Work to complete> Take every line from the records below that includes the word "computer".

Data extract>
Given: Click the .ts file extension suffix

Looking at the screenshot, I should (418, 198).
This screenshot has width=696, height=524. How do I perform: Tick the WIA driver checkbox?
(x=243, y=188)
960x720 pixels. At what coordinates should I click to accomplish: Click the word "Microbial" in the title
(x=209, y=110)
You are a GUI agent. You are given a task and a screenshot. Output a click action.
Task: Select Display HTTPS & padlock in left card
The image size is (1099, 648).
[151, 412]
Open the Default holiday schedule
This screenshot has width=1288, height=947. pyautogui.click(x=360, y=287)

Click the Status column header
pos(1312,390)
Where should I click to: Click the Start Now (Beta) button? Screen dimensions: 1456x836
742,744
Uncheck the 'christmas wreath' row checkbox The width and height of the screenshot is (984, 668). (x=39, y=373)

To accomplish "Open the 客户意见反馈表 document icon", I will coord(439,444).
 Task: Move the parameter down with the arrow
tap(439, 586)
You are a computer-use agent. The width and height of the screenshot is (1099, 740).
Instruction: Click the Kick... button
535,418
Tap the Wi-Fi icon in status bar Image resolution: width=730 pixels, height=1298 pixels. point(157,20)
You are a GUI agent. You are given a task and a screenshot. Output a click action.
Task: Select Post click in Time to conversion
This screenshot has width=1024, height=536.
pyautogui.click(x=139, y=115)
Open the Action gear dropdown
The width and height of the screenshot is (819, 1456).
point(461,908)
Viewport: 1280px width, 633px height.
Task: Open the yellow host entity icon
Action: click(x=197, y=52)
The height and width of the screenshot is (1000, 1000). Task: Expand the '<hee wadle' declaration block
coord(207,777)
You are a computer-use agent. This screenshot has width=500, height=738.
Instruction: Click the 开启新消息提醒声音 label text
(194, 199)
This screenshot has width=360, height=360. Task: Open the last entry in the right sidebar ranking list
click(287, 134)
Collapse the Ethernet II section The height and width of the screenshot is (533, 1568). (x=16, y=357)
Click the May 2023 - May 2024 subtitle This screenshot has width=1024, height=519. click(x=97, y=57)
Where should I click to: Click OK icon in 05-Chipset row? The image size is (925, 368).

Answer box>
You are a computer-use agent. The width and height of the screenshot is (1099, 740).
You are a computer-use agent. This screenshot has width=500, height=738.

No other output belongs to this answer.